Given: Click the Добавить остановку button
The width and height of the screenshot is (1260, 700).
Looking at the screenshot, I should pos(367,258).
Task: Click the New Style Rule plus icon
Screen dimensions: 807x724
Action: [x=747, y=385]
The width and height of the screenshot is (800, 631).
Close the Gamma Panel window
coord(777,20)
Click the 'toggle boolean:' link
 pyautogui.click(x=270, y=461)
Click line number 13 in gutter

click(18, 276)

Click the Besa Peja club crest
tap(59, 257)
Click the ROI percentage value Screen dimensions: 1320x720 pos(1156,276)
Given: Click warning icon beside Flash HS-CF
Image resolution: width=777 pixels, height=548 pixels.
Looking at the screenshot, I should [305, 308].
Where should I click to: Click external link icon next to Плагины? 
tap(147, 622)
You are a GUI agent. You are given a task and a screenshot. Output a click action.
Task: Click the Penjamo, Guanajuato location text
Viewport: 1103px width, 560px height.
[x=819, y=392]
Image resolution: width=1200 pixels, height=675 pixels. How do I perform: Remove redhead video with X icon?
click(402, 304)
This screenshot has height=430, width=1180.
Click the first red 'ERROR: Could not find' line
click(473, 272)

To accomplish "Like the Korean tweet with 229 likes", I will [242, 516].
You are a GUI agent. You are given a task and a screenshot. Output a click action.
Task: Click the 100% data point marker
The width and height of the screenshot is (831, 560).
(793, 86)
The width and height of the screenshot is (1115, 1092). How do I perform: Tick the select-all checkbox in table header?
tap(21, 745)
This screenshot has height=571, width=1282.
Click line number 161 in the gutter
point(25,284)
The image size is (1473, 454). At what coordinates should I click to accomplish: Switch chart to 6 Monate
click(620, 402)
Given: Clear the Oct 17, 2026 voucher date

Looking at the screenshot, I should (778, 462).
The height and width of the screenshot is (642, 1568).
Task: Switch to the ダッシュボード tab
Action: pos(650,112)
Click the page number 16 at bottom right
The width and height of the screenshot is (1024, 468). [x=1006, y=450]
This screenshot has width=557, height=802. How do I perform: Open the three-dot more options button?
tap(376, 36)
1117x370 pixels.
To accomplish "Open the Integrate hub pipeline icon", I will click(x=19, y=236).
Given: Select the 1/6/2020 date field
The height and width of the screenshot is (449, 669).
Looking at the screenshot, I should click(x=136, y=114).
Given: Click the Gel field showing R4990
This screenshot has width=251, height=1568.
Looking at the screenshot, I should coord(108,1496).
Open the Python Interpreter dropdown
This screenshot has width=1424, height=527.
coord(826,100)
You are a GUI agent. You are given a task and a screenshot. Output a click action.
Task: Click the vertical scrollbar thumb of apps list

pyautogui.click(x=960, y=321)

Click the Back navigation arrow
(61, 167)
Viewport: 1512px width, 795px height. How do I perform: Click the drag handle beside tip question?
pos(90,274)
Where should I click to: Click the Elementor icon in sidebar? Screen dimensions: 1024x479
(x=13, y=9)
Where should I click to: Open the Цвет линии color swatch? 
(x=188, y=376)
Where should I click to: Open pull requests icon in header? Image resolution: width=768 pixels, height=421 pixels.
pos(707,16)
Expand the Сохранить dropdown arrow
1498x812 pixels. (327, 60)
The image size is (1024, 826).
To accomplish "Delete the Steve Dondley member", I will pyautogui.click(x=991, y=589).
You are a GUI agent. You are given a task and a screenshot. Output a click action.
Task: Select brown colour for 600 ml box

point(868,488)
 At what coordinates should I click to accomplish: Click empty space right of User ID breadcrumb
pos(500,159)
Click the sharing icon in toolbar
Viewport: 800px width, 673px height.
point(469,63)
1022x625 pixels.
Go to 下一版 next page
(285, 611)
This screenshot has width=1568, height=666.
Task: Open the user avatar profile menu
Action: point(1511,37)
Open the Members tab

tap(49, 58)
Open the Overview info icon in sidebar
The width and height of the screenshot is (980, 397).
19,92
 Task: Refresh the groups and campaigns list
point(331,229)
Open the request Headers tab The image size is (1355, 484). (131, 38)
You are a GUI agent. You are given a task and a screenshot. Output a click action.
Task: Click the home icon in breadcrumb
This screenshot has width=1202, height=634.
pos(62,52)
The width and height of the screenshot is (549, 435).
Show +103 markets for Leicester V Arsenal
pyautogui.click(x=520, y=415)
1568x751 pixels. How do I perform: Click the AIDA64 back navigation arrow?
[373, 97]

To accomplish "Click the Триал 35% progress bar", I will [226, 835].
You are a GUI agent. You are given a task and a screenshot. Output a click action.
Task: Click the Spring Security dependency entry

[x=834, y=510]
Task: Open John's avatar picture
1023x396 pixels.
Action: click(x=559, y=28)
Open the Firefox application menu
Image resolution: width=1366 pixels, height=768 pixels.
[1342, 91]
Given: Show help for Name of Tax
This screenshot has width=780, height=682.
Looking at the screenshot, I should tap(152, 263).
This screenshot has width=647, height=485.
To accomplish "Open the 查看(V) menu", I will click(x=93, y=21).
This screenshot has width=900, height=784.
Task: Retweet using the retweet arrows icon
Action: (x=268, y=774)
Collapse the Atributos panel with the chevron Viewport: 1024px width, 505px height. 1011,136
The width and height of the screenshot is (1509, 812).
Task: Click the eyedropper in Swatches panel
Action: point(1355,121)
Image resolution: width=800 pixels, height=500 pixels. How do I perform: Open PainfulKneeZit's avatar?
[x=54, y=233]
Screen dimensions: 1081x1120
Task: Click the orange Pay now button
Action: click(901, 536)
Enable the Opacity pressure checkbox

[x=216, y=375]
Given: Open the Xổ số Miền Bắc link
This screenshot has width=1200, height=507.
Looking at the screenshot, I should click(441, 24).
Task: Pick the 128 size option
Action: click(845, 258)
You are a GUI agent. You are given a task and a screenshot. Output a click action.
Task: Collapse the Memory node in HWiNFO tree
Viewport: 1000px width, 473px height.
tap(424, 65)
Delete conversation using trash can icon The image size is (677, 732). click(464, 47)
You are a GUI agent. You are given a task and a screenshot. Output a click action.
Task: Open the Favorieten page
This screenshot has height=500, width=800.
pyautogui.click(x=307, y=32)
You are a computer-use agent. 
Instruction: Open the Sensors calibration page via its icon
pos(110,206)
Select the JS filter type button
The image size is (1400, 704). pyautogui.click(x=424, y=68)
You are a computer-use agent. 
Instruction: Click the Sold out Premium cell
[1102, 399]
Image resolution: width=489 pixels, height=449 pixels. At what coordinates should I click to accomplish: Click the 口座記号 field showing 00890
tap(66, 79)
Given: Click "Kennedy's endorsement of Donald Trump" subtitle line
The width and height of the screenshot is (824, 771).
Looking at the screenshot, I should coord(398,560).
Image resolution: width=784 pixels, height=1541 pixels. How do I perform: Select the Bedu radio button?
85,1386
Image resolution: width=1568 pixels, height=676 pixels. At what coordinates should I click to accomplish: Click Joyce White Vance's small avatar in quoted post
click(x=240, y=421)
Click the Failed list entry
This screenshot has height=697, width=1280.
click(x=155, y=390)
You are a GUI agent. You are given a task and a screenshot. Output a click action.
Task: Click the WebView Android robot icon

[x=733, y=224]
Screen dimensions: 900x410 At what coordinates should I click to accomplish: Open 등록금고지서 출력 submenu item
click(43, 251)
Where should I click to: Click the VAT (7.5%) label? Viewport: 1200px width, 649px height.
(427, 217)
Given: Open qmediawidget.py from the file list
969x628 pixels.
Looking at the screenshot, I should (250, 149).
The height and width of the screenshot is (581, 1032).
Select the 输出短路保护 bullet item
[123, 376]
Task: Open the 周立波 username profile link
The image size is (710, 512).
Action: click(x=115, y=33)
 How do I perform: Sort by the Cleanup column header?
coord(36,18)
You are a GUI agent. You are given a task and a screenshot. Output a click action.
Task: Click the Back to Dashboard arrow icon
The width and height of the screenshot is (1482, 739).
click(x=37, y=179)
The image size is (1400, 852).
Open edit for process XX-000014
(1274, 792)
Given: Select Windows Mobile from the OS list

-*-*-

→ **What this task involves**: Return each line from the data where the string "Delete" can be found.

→ **Solution for this problem**:
To accomplish "Delete the Steve Dondley member", I will pyautogui.click(x=991, y=589).
Delete conversation using trash can icon The image size is (677, 732). click(464, 47)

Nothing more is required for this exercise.